From the Department of Neurology (P.-J.T., C.K., V.A., P.A.), Saint-Antoine and Lariboisière Hospitals, Paris; Pierre and Marie Curie University, Formation de Recherche en Neurologie Vasculaire, Paris (P.-J.T., P.A.); INSERM U360 (A.E.), Salpêtrière Hospital, Paris; Department of Neurology (C.L.), Centre Hospitalier Universitaire, Lille; and Department of Neurology (F.C.), Centre Hospitalier, Meaux, France.

Correspondence to Dr Touboul, Neurology Department, Lariboisière Hospital, 2 rue Ambroise Paré, 75010 Paris. E-mail pjtw{at}cybercable.fr

Background—The use of intima-media thickness (IMT) as an outcome measure in observational studies and intervention trials relies on the view that it reflects early stages of atherosclerosis and cardiovascular risk. There is little knowledge concerning the relation between IMT and brain infarction (BI).

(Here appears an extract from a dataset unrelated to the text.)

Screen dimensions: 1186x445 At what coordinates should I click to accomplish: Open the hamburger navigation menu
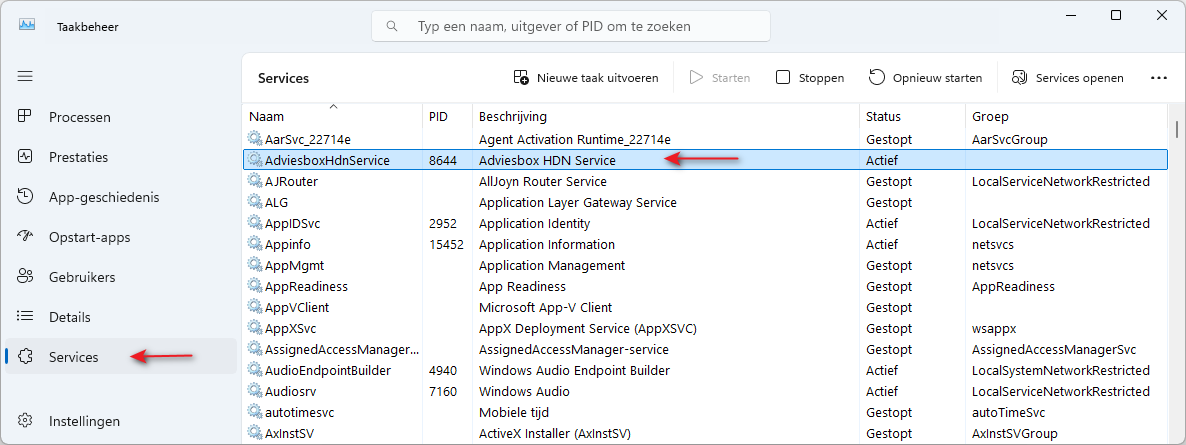(x=25, y=76)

Methods and Results—We investigated the relation of IMT with BI and its subtypes in 470 cases and 463 controls. Cases with BI proven by MRI were consecutively recruited and classified into subtypes by cause of BI. Controls were recruited among individuals hospitalized at the same institutions and matched for age, sex, and center. IMT was measured at the far wall of both common carotid arteries (CCA) using an automatic detection system. Adventitia-to-adventitia diameters and CCA-IMT were measured on transverse views; lumen diameter was computed using these measures. Mean (±SEM) CCA-IMT was higher in cases (0.797±0.006 mm) than in controls (0.735±0.006 mm; P<0.0001). This difference remained after adjustment for lumen diameter and when analyses were restricted to subjects free of previous cardiovascular or cerebrovascular history. The difference in CCA-IMT between cases and controls was significant in the main subtypes. The risk of BI increased continuously with increasing CCA-IMT. The odds ratio per SD increase (0.150 mm) was 1.82 (95% confidence interval, 1.54 to 2.15); adjustment for cardiovascular risk factors slightly attenuated this relation (odds ratio, 1.73; 95% confidence interval, 1.45 to 2.07).

Conclusions—An increased CCA-IMT was associated with BI, both overall and in the main subtypes. An increased IMT may help select patients at high risk for BI.